Assignment: Comb through the entries for "height" and pull out each line that holds it.

Source information:
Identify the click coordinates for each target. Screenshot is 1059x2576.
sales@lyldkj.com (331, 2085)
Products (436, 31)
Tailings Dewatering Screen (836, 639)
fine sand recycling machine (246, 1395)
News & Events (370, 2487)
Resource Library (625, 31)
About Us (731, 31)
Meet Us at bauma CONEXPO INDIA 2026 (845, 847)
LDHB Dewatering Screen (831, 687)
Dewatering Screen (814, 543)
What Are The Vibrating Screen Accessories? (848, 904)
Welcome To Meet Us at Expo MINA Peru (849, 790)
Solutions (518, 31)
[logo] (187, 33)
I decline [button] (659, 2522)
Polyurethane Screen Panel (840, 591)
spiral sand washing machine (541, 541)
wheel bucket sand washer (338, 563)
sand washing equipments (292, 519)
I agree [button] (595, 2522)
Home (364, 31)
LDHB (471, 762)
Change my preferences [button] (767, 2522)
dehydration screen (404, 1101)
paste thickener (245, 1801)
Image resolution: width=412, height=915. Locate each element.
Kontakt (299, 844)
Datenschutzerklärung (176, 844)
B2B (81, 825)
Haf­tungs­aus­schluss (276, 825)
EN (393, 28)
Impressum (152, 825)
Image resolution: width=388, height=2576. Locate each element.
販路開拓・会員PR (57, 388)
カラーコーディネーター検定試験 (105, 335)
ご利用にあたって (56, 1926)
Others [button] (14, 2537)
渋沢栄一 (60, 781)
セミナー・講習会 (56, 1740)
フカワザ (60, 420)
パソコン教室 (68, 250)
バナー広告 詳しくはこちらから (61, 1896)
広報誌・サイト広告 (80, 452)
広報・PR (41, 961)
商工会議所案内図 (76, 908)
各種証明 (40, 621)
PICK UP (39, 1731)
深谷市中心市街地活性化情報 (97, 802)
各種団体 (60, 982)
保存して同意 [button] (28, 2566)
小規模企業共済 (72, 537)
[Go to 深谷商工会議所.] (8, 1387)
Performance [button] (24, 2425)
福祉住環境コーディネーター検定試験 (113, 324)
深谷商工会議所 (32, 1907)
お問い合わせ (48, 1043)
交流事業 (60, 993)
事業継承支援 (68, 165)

Exercise result:
Image resolution: width=412, height=915. Locate each element.
Image resolution: width=388, height=2576. Locate each element.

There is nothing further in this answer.